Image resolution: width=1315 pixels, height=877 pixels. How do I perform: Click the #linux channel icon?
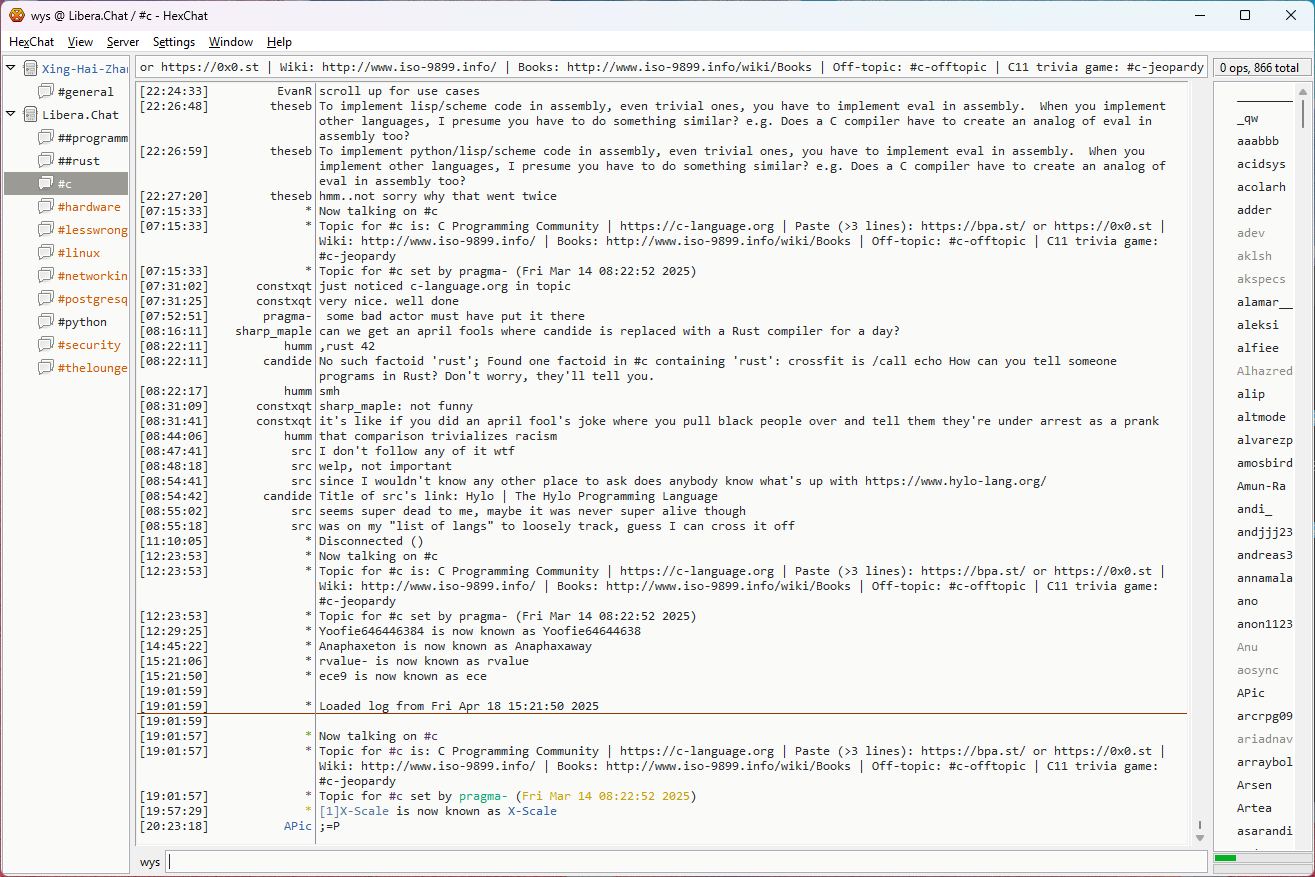tap(46, 253)
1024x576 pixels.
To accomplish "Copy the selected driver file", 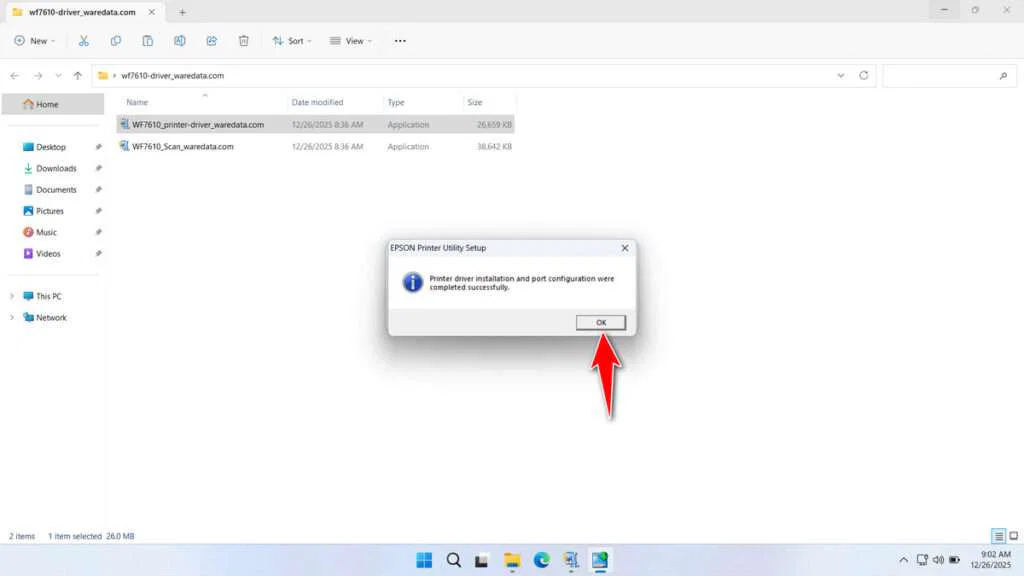I will coord(116,40).
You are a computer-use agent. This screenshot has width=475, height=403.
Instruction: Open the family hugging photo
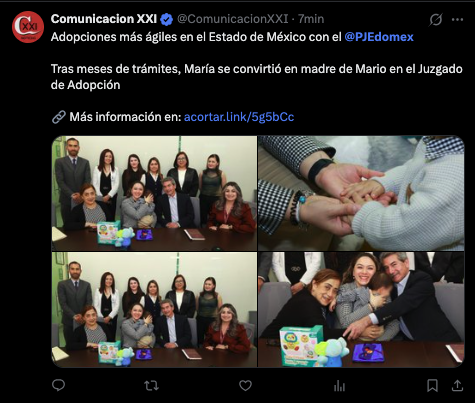point(361,310)

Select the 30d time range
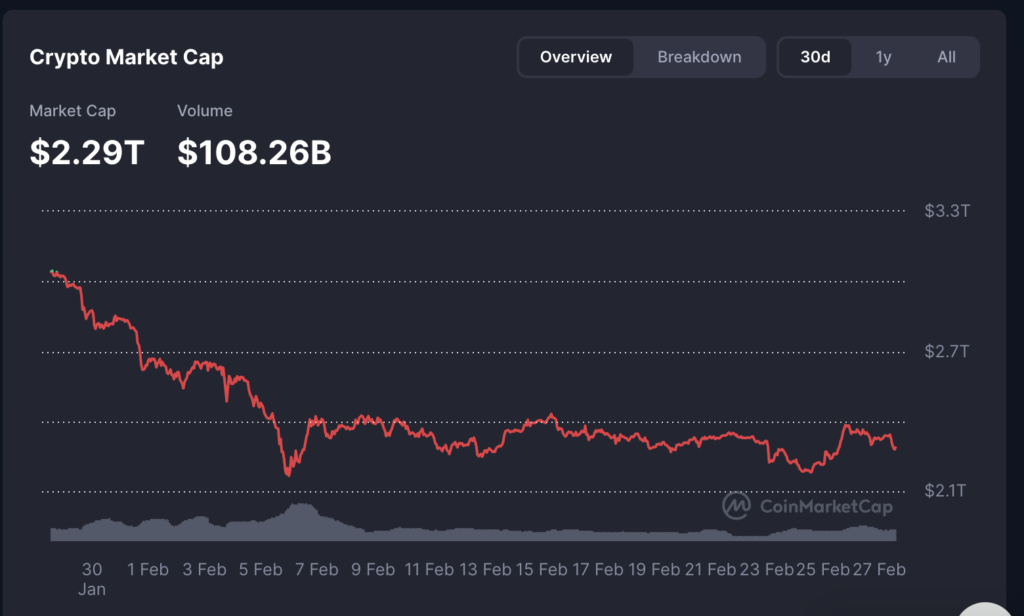point(815,57)
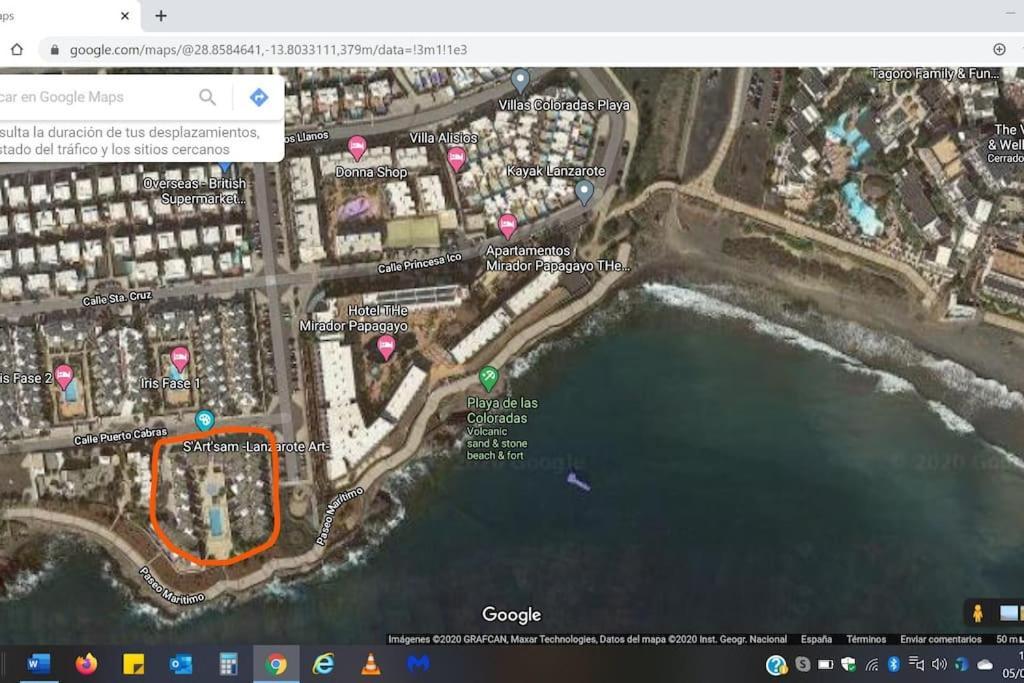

→ **Activity**:
Your answer must be the lines from the one containing "Instruction: Open the family hugging photo" through the last line of the records, copied exactly, with no pictures.

→ **Answer for this exercise**:
Instruction: Open the family hugging photo
point(361,310)

Select the 30d time range
point(815,57)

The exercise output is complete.